▸ AVAILABLE DATA:
======

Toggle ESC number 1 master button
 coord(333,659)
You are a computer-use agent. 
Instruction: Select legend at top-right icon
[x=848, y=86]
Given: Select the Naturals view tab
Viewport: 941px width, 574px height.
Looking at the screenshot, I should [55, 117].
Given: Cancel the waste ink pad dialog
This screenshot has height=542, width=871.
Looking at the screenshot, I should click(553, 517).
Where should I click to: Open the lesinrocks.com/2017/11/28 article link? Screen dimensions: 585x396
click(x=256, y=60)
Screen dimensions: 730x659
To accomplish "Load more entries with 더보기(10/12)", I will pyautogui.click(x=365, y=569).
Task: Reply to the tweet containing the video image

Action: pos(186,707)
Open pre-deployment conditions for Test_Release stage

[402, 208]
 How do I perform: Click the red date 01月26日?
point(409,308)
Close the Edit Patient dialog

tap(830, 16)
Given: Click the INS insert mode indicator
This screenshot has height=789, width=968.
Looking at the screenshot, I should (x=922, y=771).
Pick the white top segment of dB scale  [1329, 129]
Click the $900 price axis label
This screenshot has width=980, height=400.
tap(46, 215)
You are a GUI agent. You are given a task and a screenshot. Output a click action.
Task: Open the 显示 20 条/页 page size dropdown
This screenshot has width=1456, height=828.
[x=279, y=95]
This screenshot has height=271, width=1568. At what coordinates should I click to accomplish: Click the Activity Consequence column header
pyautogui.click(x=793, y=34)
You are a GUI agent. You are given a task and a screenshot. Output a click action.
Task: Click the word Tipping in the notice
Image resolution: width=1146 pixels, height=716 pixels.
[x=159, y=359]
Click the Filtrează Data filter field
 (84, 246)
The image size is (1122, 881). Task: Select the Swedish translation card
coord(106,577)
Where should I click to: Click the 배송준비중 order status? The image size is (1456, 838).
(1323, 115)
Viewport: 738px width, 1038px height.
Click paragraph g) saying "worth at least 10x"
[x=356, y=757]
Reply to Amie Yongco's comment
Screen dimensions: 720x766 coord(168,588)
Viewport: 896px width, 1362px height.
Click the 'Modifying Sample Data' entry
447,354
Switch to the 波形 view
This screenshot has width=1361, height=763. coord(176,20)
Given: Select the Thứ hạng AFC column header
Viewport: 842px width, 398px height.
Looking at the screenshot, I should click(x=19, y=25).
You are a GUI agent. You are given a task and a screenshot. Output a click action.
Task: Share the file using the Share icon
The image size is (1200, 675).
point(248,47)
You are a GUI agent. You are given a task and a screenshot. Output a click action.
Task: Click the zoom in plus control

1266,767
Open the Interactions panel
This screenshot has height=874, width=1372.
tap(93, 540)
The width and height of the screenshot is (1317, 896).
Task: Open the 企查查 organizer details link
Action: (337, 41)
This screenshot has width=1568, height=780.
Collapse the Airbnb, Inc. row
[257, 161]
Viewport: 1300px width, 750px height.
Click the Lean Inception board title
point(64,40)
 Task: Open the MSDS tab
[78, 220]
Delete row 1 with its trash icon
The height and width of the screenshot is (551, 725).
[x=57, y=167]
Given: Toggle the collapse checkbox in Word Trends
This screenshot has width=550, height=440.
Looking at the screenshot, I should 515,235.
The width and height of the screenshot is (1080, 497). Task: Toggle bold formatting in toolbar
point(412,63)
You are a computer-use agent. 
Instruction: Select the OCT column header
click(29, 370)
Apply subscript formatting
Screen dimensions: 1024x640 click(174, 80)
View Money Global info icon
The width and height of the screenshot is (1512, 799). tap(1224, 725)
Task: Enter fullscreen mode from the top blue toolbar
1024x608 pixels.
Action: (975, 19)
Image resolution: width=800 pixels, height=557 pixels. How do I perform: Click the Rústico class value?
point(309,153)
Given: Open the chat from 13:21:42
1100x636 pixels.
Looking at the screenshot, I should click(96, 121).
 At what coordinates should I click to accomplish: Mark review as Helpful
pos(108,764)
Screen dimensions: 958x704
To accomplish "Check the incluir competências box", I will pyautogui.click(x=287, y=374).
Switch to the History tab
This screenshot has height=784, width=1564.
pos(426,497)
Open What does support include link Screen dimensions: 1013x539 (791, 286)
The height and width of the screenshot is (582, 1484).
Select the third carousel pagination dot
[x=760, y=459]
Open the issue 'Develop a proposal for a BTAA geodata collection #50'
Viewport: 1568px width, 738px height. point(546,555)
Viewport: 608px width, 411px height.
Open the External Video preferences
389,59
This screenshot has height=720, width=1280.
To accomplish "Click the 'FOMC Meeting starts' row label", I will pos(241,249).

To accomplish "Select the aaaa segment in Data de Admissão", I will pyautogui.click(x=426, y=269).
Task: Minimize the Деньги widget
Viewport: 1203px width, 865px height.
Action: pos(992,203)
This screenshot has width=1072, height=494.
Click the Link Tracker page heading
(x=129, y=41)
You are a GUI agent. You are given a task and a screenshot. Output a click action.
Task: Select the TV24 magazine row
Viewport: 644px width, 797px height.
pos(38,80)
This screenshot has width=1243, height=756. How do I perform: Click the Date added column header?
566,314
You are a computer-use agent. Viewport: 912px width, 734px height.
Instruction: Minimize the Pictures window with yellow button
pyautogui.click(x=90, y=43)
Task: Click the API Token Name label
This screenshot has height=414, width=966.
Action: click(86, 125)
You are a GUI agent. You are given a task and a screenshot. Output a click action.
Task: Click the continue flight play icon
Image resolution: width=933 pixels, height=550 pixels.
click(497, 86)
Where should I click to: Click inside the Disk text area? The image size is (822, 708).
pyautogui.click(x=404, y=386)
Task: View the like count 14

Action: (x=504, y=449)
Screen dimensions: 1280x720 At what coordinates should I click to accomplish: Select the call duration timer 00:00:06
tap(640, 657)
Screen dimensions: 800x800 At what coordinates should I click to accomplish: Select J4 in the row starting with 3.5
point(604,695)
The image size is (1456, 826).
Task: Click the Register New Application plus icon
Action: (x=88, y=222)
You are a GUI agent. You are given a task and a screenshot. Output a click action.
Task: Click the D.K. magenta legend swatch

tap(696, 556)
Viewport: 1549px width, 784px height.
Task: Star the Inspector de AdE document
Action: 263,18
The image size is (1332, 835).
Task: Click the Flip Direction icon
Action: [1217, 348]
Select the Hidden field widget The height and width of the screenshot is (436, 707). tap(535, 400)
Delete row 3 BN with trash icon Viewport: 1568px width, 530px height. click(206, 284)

======

▸ WHAT THIS TASK INVOLVES: Retype the records above, but only those lines that fall between the line containing "Image resolution: width=1146" and the line containing "Given: Toggle the", with both of those lines included, exactly as written.

▸ RESULT:
Image resolution: width=1146 pixels, height=716 pixels.
[x=159, y=359]
Click the Filtrează Data filter field
 (84, 246)
The image size is (1122, 881). Task: Select the Swedish translation card
coord(106,577)
Where should I click to: Click the 배송준비중 order status? The image size is (1456, 838).
(1323, 115)
Viewport: 738px width, 1038px height.
Click paragraph g) saying "worth at least 10x"
[x=356, y=757]
Reply to Amie Yongco's comment
Screen dimensions: 720x766 coord(168,588)
Viewport: 896px width, 1362px height.
Click the 'Modifying Sample Data' entry
447,354
Switch to the 波形 view
This screenshot has width=1361, height=763. coord(176,20)
Given: Select the Thứ hạng AFC column header
Viewport: 842px width, 398px height.
Looking at the screenshot, I should click(x=19, y=25).
You are a GUI agent. You are given a task and a screenshot. Output a click action.
Task: Share the file using the Share icon
The image size is (1200, 675).
point(248,47)
You are a GUI agent. You are given a task and a screenshot. Output a click action.
Task: Click the zoom in plus control

1266,767
Open the Interactions panel
This screenshot has height=874, width=1372.
tap(93, 540)
The width and height of the screenshot is (1317, 896).
Task: Open the 企查查 organizer details link
Action: (337, 41)
This screenshot has width=1568, height=780.
Collapse the Airbnb, Inc. row
[257, 161]
Viewport: 1300px width, 750px height.
Click the Lean Inception board title
point(64,40)
 Task: Open the MSDS tab
[78, 220]
Delete row 1 with its trash icon
The height and width of the screenshot is (551, 725).
[x=57, y=167]
Given: Toggle the collapse checkbox in Word Trends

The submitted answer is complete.